1. Field of the Invention
The invention relates to marine steering systems and, more particularly, relates to a steering system for a boat or other watercraft that is powered by a motor and steered by a tiller. Specifically, the invention relates to a tiller-operated steering system that is self-locking upon tiller release so as to immunize the tiller from reaction forces that would otherwise be imposed on the tiller by the motor or other steered element. The watercraft's steered element therefore retains the last steering angle commanded upon tiller release.
2. Discussion of the Related Art
In one type of conventional marine steering system, a watercraft such as a boat is steered by pivoting an outboard motor on the stem of the watercraft about a vertical steering axis under control of an operator. The steering forces are typically generated manually using a tiller that is located at the stern of the boat and that is connected to the motor either directly or indirectly via a mechanical steering linkage.
Reaction forces are imposed on and/or by the motor or other steered element during normal operation of the typical boat. These reaction forces may cause the steering angle to change unless the reaction forces are countered by the operator.

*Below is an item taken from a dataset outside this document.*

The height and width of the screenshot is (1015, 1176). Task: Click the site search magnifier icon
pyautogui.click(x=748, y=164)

The operator must therefore retain control of the tiller at all times in order to maintain a desired steering angle. The operator's freedom of movement therefore is sharply curtailed. In addition, the reaction forces increase generally proportionately with motor size. The relatively large reaction forces imposed on and by larger motors require commensurately larger retention forces by the operator, leading to operator fatigue over time.
Several proposals have been made to incorporate features into a marine steering system to prevent reaction or backlash forces imposed on or by the motor or other steered element from being translated back to the tiller. Most of these systems take the form of a wrapped spring brake or similar mechanical lock that acts on a steering shaft assembly or other rotational steering system component. The mechanical lock releases automatically when steering forces are imposed on one end of the rotational component so as to permit rotation of that component for the purpose of changing the steered element's steering angle. The lock engages automatically when backlash or reaction forces are transmitted to the opposite end of the rotational component, thereby locking the component from rotation and maintaining the last commanded steering angle of the steered element. Systems of this type are disclosed, for example, in U.S. Pat. No. 2,927,551 to Bevis; U.S. Pat. No. 2,947,278 to Magill; U.S. Pat. No. 3,039,420 to Bevis; and U.S. Pat. No. 3,796,292 to Harrison.

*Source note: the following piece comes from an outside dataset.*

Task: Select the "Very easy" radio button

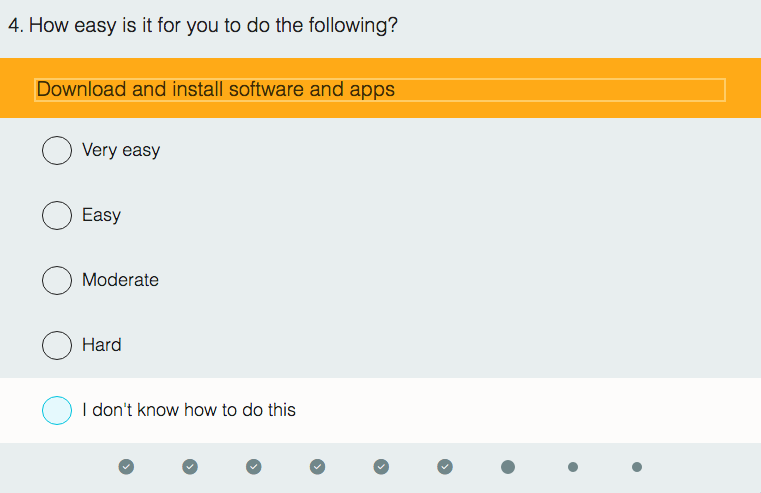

Others have proposed the coupling of a watercraft's steered mechanism to a hydraulic cylinder whose piston is locked from motion upon release of the steering mechanism so as to lock the rudder or other steered element in position and, thereby prevent backlash forces from being transmitted back to the steering mechanism. Systems of this type are disclosed, for example, in U.S. Pat. No. 3,631,833 to Shimanckas; U.S. Pat. No. 3,658,027 to Sturgis; U.S. Pat. No. 4,227,481 to Cox; and U.S. Pat. No. 4,557,695 to Neissen.
However, all of the self-locking steering systems described above are rather complex and cannot be easily installed without substantial modification to the existing steering system. Most of these systems are configured exclusively for use with a helm-based steering system rather than a tiller-based steering system. None is configured to be easily incorporated into an existing tiller-based steering design or retrofitted onto a pre-manufactured tiller-based steering system.
Perhaps as a result of these deficiencies, the prevailing approach used by engine manufacturers utilizes a friction based system, located between the tilt tube for an outboard engine and a tiller, and operable to resist tiller movement. The degree of resistance can be adjusted by manually adjusting a knob. While such friction-based devices reduce the transfer of forces on the tiller, they also hinder tiller operation. They also are necessarily limited in the capacity to block the tiller against undesired movement. They also tend to wear with time, requiring frequent readjustment to maintain the desired resistance.
The need therefore has arisen to provide a simple, effective, self-locking tiller operated power assist steering system that maintains a steering angle against reaction forces on or by the steered element, thereby negating the need for the operator to constantly man the tiller.
The need has additionally arisen to provide a self-locking system that can be incorporated into an existing tiller-based steering system with minimal or no modification to the existing steering system design.
Furthermore, the need has arisen to provide a self-locking system with a hydraulic lock that automatically regulates its operating pressure, optionally having manual pressure relief functionality.